Com mais de 2 mil metros quadrados de área construída na região metropolitana de Medellín, em um condomínio industrial do município de La Estrella, as instalações da unidade colombiana foram projetadas para unificar e otimizar todos os setores. Com a ampliação dos espaços destinados às seções fabris, ao almoxarifado, estocagem e distribuição, a nova unidade também sincroniza as áreas voltadas para as atividades administrativo-financeiras e laboratórios de pesquisa e desenvolvimento.
Em paralelo às obras civis, a empresa investiu na automatização de máquinas e equipamentos e na aquisição de linhas de maior produtividade. A fábrica foi dessa forma estruturada dentro do conceito Lean Manufacturing (manufatura enxuta), com a aplicação da ferramenta de mapeamento do fluxo de valor (VSM/Value Stream Mapping), que promove a otimização de layouts e processos, com o objetivo de melhorar e dar velocidade à logística e à produção, tornando os produtos mais competitivos e reduzindo o tempo de entrega. As instalações foram ainda projetadas e executadas dentro de conceitos que atendem às exigências da certificação internacional FSSC 22000, de segurança de alimentos.

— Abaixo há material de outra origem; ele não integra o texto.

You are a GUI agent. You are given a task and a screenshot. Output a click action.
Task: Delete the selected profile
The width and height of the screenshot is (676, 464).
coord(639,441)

A unidade colombiana da Duas Rodas produz, atualmente, aromas líquidos, aromas em pó, frutas em pó, turvadores, e misturas em pó para frigoríficos e de corantes. Com a ampliação do parque fabril e a incorporação de tecnologia atualizada, a empresa contará com uma linha completa de emulsões para bebidas e passará a fabricar localmente produtos como emulsificantes em pastas, coberturas, recheios e preparados para iogurtes.
Nos últimos três anos, a companhia inclusa no seleto clube de multinacionais brasileiras bancou importantes investimentos no exterior, com a inauguração de plantas na Argentina, em 2015, e no Chile, em 2017, além da duplicação da filial no México, no início de 2018.